*PROMPT*
Output all of the records again, exactly as written.

*EXCERPTED DATA*
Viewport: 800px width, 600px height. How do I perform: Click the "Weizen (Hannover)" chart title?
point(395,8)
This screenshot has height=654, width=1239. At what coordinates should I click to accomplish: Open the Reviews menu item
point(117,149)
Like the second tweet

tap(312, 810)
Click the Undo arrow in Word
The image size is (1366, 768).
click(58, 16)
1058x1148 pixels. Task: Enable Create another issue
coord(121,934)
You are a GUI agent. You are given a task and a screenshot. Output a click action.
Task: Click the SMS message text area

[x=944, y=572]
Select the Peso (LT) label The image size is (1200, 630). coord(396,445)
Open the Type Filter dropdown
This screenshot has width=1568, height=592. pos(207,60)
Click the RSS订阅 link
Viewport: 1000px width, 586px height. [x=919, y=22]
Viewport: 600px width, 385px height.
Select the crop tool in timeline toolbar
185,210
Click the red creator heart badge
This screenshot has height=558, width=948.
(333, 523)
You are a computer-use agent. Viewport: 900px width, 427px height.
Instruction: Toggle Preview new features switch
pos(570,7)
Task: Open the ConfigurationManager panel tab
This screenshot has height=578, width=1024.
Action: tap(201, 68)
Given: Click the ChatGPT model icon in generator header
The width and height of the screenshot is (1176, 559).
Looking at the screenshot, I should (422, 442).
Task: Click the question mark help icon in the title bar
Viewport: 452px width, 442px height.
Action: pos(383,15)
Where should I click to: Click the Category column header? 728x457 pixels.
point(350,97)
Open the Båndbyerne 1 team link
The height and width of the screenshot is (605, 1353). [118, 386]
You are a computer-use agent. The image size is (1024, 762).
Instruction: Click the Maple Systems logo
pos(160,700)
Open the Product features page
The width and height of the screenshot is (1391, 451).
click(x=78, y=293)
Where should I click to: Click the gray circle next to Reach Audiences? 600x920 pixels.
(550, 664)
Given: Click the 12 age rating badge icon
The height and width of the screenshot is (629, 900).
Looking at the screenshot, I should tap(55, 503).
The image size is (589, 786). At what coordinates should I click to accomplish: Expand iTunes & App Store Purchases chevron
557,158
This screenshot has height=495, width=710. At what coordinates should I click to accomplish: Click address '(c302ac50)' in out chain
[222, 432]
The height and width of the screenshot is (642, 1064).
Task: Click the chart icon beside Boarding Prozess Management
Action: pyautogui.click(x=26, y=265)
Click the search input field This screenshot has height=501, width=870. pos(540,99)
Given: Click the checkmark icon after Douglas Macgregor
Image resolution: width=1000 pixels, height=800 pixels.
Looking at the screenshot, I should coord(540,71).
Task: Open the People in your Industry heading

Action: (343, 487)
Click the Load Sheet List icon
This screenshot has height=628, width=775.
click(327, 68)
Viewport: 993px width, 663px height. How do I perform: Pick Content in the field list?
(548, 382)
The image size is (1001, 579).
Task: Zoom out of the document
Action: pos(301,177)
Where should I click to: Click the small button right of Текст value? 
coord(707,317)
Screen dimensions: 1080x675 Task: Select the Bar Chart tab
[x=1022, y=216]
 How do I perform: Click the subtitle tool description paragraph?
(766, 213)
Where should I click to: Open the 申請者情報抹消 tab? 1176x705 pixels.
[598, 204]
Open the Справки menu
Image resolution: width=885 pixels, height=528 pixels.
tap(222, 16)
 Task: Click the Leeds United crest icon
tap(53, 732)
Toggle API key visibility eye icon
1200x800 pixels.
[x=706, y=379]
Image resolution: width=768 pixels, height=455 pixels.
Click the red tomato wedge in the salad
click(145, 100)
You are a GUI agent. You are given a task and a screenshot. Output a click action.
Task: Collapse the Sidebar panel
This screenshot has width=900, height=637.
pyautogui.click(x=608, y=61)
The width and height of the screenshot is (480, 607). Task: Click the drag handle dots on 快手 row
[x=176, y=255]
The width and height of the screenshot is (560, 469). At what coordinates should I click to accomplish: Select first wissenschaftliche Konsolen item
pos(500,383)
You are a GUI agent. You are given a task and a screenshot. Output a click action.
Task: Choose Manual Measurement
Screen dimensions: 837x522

*EXERCISE RESULT*
Viewport: 800px width, 600px height. How do I perform: Click the "Weizen (Hannover)" chart title?
point(395,8)
This screenshot has height=654, width=1239. At what coordinates should I click to accomplish: Open the Reviews menu item
point(117,149)
Like the second tweet

tap(312, 810)
Click the Undo arrow in Word
The image size is (1366, 768).
click(58, 16)
1058x1148 pixels. Task: Enable Create another issue
coord(121,934)
You are a GUI agent. You are given a task and a screenshot. Output a click action.
Task: Click the SMS message text area

[x=944, y=572]
Select the Peso (LT) label The image size is (1200, 630). coord(396,445)
Open the Type Filter dropdown
This screenshot has width=1568, height=592. pos(207,60)
Click the RSS订阅 link
Viewport: 1000px width, 586px height. [x=919, y=22]
Viewport: 600px width, 385px height.
Select the crop tool in timeline toolbar
185,210
Click the red creator heart badge
This screenshot has height=558, width=948.
(333, 523)
You are a computer-use agent. Viewport: 900px width, 427px height.
Instruction: Toggle Preview new features switch
pos(570,7)
Task: Open the ConfigurationManager panel tab
This screenshot has height=578, width=1024.
Action: tap(201, 68)
Given: Click the ChatGPT model icon in generator header
The width and height of the screenshot is (1176, 559).
Looking at the screenshot, I should (422, 442).
Task: Click the question mark help icon in the title bar
Viewport: 452px width, 442px height.
Action: pos(383,15)
Where should I click to: Click the Category column header? 728x457 pixels.
point(350,97)
Open the Båndbyerne 1 team link
The height and width of the screenshot is (605, 1353). [118, 386]
You are a computer-use agent. The image size is (1024, 762).
Instruction: Click the Maple Systems logo
pos(160,700)
Open the Product features page
The width and height of the screenshot is (1391, 451).
click(x=78, y=293)
Where should I click to: Click the gray circle next to Reach Audiences? 600x920 pixels.
(550, 664)
Given: Click the 12 age rating badge icon
The height and width of the screenshot is (629, 900).
Looking at the screenshot, I should tap(55, 503).
The image size is (589, 786). At what coordinates should I click to accomplish: Expand iTunes & App Store Purchases chevron
557,158
This screenshot has height=495, width=710. At what coordinates should I click to accomplish: Click address '(c302ac50)' in out chain
[222, 432]
The height and width of the screenshot is (642, 1064).
Task: Click the chart icon beside Boarding Prozess Management
Action: pyautogui.click(x=26, y=265)
Click the search input field This screenshot has height=501, width=870. pos(540,99)
Given: Click the checkmark icon after Douglas Macgregor
Image resolution: width=1000 pixels, height=800 pixels.
Looking at the screenshot, I should coord(540,71).
Task: Open the People in your Industry heading

Action: (343, 487)
Click the Load Sheet List icon
This screenshot has height=628, width=775.
click(327, 68)
Viewport: 993px width, 663px height. How do I perform: Pick Content in the field list?
(548, 382)
The image size is (1001, 579).
Task: Zoom out of the document
Action: pos(301,177)
Where should I click to: Click the small button right of Текст value? 
coord(707,317)
Screen dimensions: 1080x675 Task: Select the Bar Chart tab
[x=1022, y=216]
 How do I perform: Click the subtitle tool description paragraph?
(766, 213)
Where should I click to: Open the 申請者情報抹消 tab? 1176x705 pixels.
[598, 204]
Open the Справки menu
Image resolution: width=885 pixels, height=528 pixels.
tap(222, 16)
 Task: Click the Leeds United crest icon
tap(53, 732)
Toggle API key visibility eye icon
1200x800 pixels.
[x=706, y=379]
Image resolution: width=768 pixels, height=455 pixels.
Click the red tomato wedge in the salad
click(145, 100)
You are a GUI agent. You are given a task and a screenshot. Output a click action.
Task: Collapse the Sidebar panel
This screenshot has width=900, height=637.
pyautogui.click(x=608, y=61)
The width and height of the screenshot is (480, 607). Task: Click the drag handle dots on 快手 row
[x=176, y=255]
The width and height of the screenshot is (560, 469). At what coordinates should I click to accomplish: Select first wissenschaftliche Konsolen item
pos(500,383)
You are a GUI agent. You are given a task and a screenshot. Output a click action.
Task: Choose Manual Measurement
Screen dimensions: 837x522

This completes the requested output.